§ **WHAT YOU NEED TO DO**: Below are records; report the number of lines among them that include the word "near", and nothing further.

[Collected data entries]
■ ■ ■ ■ ■ ■ ■
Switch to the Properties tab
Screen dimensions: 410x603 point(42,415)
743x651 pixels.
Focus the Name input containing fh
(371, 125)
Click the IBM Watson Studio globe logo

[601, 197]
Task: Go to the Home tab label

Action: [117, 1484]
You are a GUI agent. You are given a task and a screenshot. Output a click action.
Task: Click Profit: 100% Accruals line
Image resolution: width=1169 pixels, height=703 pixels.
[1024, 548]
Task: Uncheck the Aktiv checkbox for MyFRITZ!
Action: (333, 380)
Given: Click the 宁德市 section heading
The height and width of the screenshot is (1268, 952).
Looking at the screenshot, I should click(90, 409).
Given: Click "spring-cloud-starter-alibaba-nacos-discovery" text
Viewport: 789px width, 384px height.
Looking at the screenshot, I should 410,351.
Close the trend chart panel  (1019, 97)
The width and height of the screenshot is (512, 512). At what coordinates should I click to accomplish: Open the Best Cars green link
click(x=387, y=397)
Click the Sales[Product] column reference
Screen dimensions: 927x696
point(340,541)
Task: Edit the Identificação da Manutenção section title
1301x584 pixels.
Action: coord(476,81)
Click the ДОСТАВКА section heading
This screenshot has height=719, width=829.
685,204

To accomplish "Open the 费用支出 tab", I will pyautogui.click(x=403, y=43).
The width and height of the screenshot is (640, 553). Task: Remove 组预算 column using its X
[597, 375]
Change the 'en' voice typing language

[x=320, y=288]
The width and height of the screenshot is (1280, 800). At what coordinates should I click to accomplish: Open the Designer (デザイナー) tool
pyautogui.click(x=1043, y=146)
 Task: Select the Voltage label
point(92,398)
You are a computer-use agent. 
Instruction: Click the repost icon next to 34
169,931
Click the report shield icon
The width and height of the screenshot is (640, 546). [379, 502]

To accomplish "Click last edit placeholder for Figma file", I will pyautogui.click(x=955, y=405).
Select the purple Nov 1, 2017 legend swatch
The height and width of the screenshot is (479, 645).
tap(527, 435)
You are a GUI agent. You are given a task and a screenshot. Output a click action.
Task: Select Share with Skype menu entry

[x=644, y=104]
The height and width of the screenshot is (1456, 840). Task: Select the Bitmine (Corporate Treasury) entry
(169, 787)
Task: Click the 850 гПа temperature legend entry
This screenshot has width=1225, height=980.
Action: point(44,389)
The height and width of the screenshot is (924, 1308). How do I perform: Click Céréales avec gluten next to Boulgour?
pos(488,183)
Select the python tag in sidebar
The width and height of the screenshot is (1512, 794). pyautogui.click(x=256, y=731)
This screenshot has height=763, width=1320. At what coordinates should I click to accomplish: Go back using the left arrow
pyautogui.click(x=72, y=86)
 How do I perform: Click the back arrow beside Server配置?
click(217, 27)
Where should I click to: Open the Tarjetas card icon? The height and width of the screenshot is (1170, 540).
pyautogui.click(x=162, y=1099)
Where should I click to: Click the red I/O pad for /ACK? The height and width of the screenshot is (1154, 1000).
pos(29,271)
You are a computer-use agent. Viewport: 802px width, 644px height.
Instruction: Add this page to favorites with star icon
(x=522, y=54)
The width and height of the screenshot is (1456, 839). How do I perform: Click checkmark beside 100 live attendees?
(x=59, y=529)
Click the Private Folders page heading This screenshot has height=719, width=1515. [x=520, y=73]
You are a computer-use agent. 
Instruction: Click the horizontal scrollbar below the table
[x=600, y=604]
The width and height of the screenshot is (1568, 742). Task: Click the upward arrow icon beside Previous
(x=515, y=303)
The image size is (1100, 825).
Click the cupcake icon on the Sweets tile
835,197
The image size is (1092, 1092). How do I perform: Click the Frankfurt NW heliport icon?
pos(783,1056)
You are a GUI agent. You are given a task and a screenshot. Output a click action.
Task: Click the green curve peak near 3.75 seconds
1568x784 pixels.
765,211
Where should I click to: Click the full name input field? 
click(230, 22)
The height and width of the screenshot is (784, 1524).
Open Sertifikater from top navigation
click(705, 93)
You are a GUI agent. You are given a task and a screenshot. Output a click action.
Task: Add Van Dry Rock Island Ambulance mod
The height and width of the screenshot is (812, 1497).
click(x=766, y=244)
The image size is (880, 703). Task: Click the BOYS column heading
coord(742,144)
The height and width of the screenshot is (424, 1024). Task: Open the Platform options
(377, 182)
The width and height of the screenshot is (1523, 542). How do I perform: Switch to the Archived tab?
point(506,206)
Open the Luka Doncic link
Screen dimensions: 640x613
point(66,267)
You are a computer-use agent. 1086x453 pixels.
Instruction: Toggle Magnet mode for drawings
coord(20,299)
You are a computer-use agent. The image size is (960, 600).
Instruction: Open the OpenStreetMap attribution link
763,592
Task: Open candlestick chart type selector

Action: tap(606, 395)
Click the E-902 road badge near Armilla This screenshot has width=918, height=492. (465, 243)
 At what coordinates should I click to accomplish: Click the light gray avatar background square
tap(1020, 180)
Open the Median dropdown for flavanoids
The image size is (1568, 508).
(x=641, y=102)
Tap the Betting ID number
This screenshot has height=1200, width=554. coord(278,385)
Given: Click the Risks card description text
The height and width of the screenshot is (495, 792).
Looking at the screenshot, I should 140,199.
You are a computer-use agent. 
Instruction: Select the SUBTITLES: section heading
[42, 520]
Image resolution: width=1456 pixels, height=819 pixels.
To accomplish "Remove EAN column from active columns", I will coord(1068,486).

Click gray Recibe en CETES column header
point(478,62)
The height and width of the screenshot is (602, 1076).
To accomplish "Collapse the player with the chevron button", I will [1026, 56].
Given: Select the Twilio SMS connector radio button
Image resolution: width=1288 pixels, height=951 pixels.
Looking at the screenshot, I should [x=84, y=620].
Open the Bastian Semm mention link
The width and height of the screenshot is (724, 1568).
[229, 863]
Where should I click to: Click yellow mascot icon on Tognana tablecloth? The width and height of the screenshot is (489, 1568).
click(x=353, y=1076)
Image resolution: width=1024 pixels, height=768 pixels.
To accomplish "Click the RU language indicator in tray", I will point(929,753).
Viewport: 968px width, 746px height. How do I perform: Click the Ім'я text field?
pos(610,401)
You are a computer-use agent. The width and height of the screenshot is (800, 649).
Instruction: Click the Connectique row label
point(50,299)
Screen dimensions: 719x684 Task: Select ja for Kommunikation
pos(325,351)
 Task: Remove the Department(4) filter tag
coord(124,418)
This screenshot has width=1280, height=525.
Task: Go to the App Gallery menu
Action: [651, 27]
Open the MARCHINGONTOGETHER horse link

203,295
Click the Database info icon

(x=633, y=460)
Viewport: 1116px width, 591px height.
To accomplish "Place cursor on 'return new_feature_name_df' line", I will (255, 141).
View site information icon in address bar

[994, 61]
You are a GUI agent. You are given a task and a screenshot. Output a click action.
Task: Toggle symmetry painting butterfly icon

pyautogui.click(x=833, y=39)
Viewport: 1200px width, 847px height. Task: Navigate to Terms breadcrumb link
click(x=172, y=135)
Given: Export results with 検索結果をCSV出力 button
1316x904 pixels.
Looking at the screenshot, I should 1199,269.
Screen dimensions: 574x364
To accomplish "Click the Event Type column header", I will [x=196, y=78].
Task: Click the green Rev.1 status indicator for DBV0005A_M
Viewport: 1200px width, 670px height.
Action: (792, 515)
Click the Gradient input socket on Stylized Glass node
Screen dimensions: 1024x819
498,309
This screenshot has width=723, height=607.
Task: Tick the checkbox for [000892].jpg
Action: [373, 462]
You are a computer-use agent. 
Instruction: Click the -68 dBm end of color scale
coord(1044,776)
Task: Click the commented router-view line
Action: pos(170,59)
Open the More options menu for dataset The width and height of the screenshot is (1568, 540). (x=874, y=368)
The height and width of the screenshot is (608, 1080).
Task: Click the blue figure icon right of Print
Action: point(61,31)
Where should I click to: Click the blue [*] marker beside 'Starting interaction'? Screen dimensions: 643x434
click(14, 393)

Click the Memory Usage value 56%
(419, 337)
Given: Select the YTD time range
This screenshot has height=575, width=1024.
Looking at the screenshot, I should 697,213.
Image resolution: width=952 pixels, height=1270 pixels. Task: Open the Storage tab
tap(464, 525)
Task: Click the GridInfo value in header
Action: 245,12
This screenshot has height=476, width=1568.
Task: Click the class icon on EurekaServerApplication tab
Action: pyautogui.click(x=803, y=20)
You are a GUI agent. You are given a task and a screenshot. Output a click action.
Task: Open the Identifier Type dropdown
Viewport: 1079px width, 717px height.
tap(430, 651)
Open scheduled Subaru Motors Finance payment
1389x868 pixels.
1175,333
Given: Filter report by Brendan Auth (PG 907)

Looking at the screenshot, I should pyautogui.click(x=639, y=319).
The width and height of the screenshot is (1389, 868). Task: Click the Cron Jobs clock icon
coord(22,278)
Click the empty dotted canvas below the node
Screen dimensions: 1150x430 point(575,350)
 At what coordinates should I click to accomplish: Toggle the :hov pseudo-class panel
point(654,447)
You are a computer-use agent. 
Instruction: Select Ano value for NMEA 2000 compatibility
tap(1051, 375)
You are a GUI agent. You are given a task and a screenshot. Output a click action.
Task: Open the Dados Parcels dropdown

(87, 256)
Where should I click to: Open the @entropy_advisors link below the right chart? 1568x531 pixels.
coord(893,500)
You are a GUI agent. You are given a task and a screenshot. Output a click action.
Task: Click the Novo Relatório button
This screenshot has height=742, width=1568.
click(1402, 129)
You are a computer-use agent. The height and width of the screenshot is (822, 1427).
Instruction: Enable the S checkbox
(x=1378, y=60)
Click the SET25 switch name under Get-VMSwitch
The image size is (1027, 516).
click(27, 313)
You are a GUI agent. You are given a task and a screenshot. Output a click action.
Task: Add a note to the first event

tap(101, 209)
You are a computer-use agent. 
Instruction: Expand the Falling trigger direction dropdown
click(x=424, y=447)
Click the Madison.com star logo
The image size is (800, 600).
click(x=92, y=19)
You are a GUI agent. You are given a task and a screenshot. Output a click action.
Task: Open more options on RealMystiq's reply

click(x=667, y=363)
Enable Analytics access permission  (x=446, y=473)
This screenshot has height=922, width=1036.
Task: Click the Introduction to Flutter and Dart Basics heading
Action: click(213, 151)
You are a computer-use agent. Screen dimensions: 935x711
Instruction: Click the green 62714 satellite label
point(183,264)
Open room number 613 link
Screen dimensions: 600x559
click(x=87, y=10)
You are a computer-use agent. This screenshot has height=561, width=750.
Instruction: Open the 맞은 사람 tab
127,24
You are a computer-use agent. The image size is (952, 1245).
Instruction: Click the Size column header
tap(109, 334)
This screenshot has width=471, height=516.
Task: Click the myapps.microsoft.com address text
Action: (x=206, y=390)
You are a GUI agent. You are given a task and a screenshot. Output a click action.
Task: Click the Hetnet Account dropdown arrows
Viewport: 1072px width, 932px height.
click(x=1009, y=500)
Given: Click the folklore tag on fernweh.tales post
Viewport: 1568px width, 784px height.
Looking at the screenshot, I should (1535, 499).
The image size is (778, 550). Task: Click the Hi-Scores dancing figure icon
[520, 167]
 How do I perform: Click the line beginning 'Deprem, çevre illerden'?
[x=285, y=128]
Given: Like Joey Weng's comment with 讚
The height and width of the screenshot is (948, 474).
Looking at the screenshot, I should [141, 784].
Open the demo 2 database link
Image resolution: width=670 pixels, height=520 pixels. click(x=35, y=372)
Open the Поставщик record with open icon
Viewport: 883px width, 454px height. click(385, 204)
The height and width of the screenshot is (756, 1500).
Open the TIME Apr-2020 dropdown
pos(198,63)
■ ■ ■ ■ ■ ■ ■
§ **RESPONSE**: 2